**Action item**
Only the lines below from the one with "Identify the click" through the one with "agscprograms@swiftcurrent.ca (213, 1068)" are to be written out, exactly and without any images.

**The data**
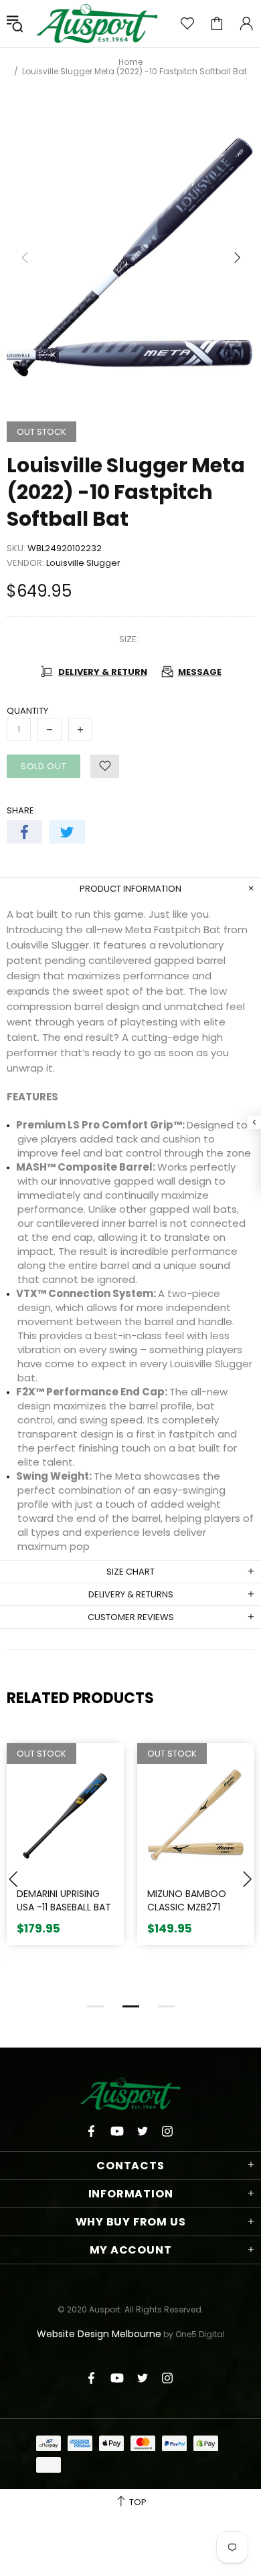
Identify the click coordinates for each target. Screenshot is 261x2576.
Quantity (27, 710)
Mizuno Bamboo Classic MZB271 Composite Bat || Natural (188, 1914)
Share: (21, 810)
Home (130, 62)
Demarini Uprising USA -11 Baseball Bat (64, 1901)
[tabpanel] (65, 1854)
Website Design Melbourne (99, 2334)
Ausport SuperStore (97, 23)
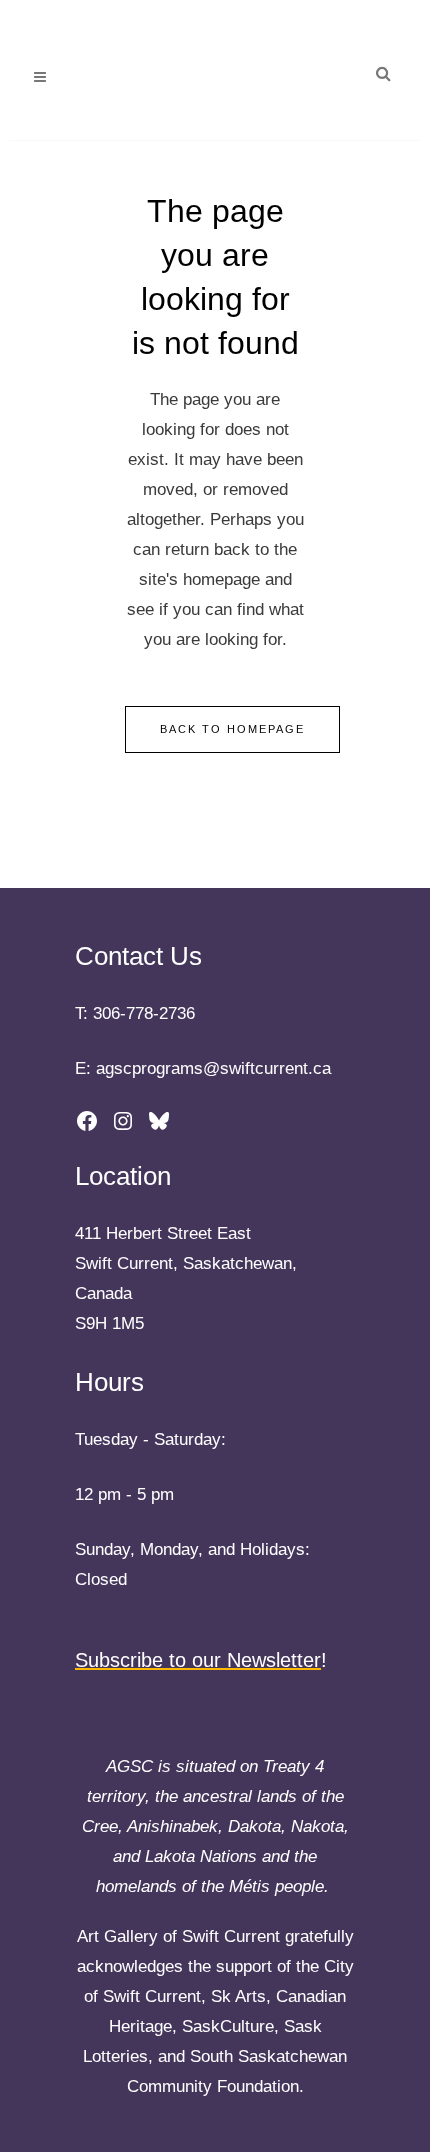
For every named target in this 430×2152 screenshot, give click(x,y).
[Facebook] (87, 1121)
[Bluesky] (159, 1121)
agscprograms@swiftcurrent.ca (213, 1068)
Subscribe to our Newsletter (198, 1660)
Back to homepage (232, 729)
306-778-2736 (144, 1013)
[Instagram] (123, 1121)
==
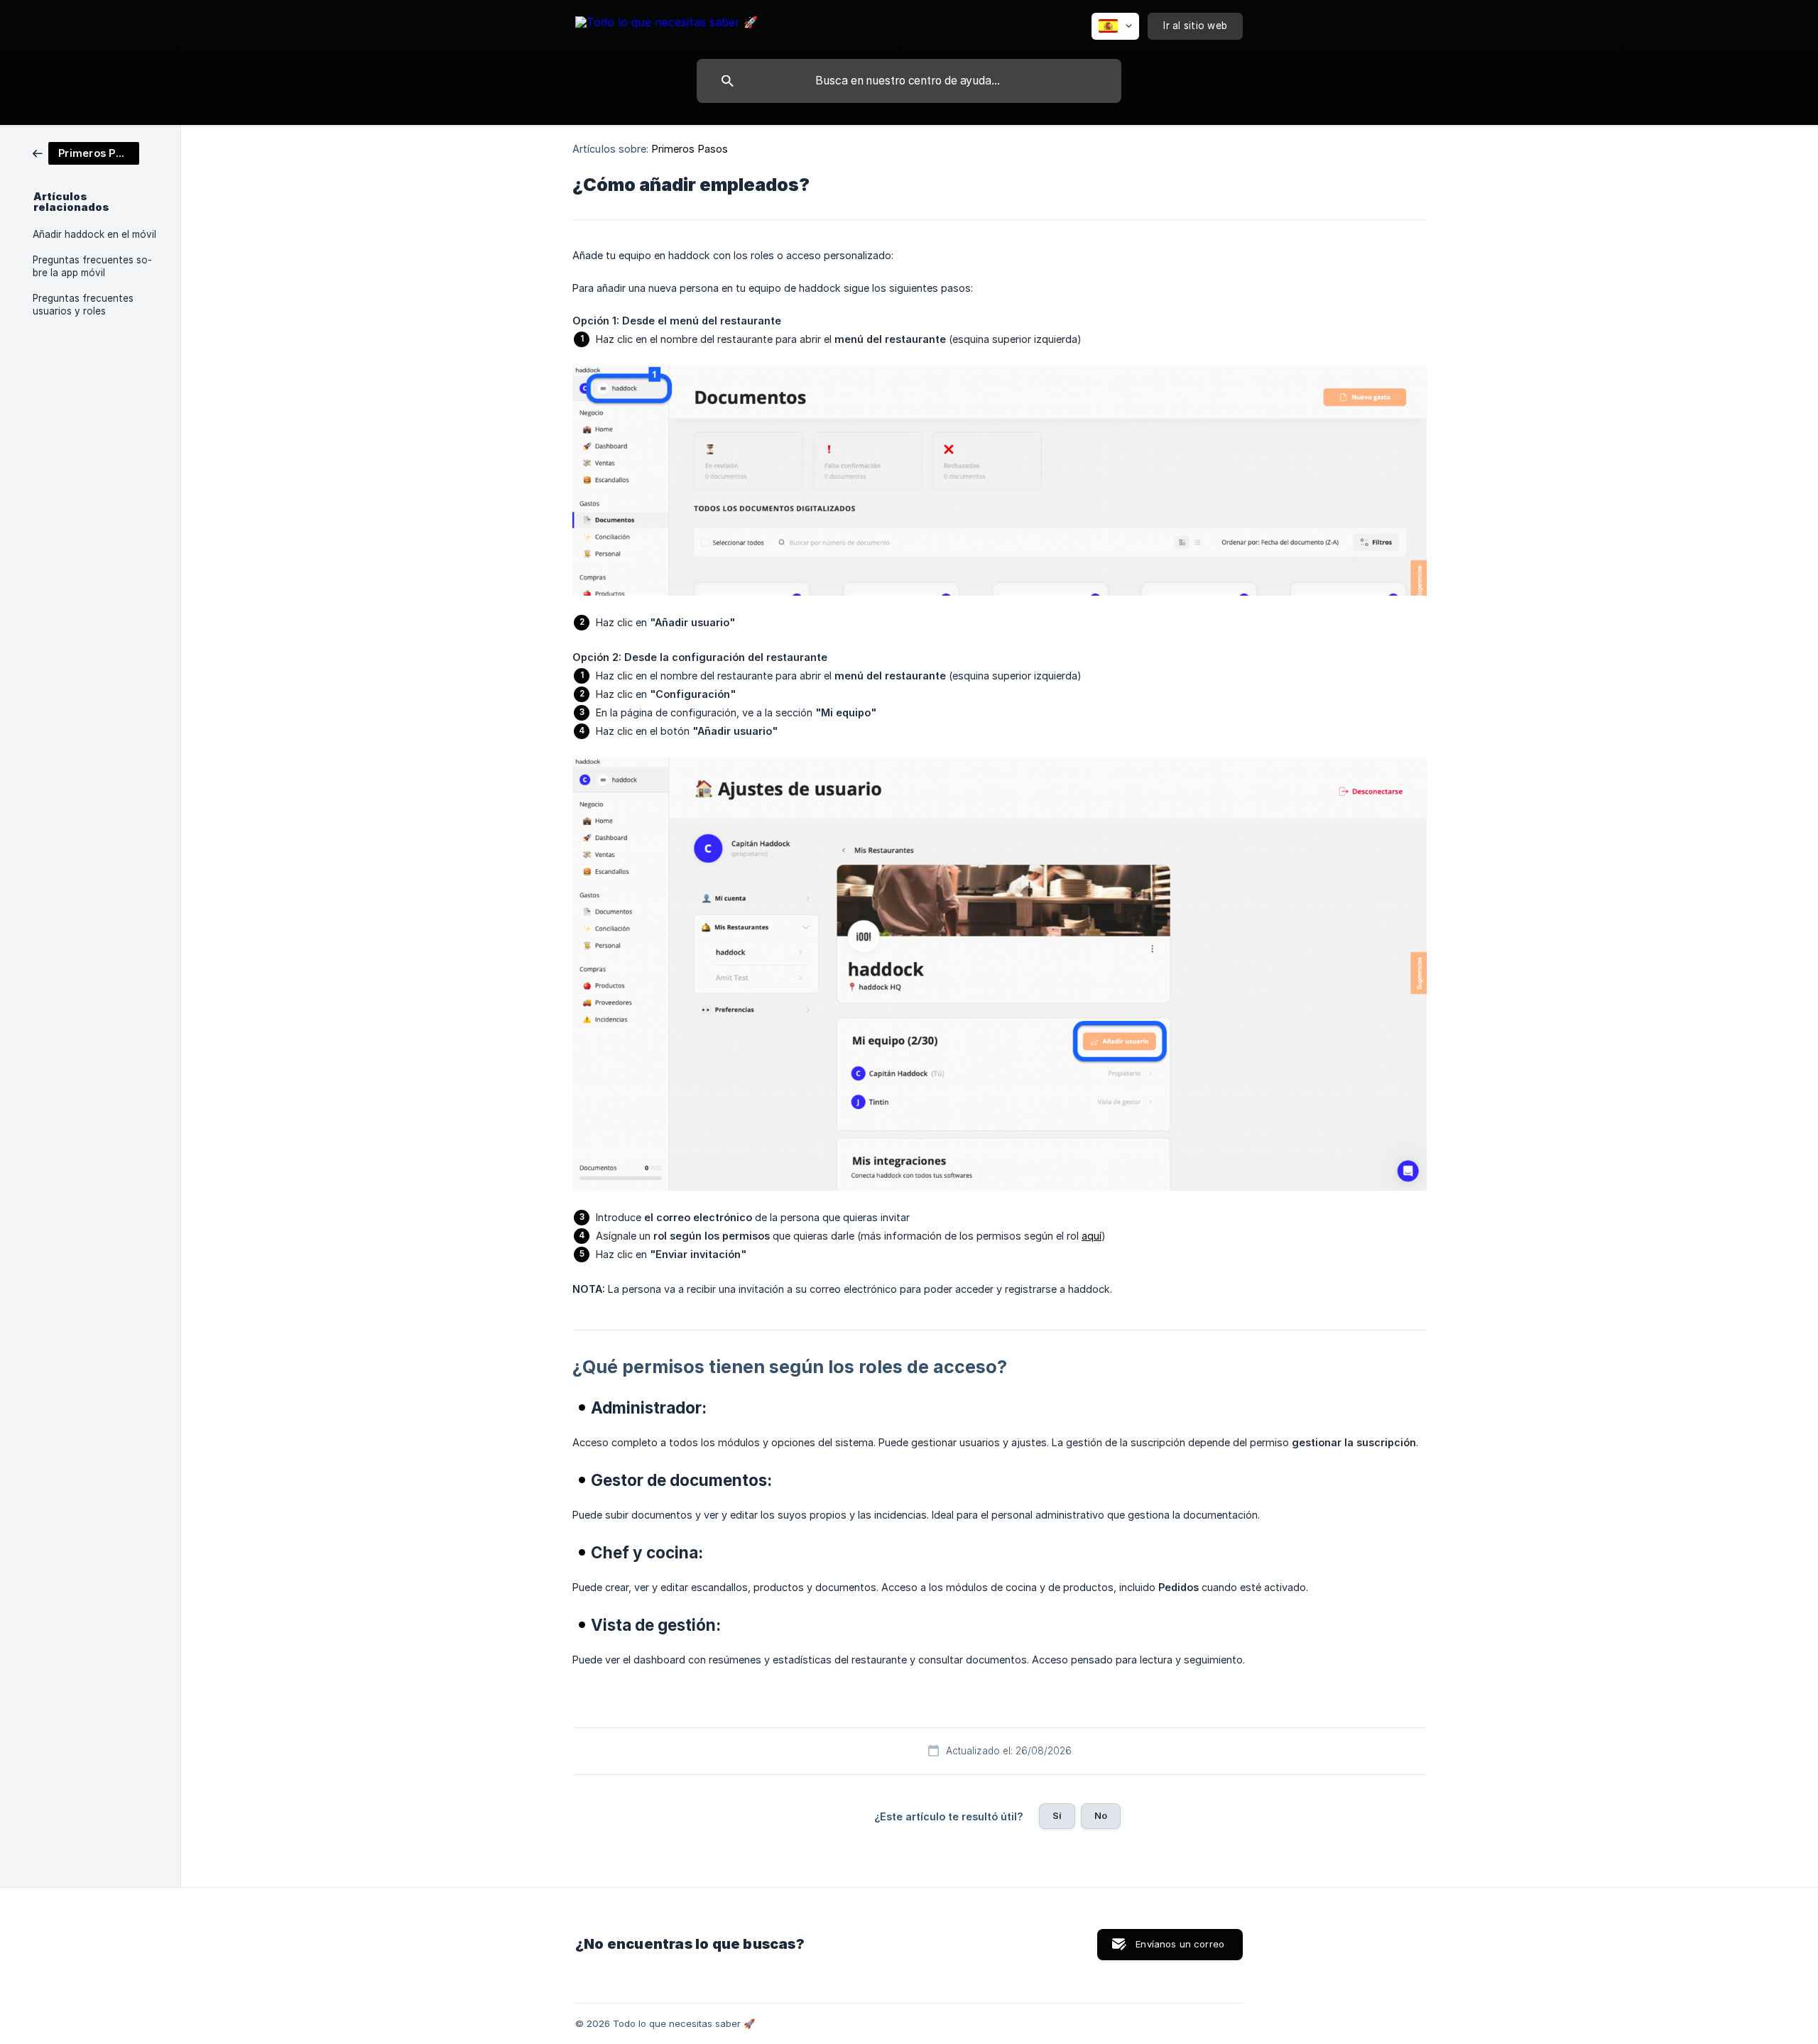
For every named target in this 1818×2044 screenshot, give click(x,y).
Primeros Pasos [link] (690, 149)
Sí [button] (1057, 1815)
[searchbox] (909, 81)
* * *
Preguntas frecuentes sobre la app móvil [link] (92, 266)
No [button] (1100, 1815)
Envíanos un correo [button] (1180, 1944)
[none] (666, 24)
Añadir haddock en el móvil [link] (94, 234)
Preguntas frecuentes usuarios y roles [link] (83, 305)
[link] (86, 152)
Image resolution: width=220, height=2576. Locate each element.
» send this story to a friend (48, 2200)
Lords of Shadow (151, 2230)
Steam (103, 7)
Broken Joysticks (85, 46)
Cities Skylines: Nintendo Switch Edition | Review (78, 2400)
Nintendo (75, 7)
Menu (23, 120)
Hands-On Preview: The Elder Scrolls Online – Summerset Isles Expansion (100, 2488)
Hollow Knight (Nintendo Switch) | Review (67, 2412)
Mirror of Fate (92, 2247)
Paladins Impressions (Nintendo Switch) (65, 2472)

**Result of this exercise**
Identify the click coordinates for each target. Screenshot is 261x2576.
Quantity (27, 710)
Mizuno Bamboo Classic MZB271 Composite Bat || Natural (188, 1914)
Share: (21, 810)
Home (130, 62)
Demarini Uprising USA -11 Baseball Bat (64, 1901)
[tabpanel] (65, 1854)
Website Design Melbourne (99, 2334)
Ausport SuperStore (97, 23)
For every named target in this 430×2152 screenshot, give click(x,y).
[Facebook] (87, 1121)
[Bluesky] (159, 1121)
agscprograms@swiftcurrent.ca (213, 1068)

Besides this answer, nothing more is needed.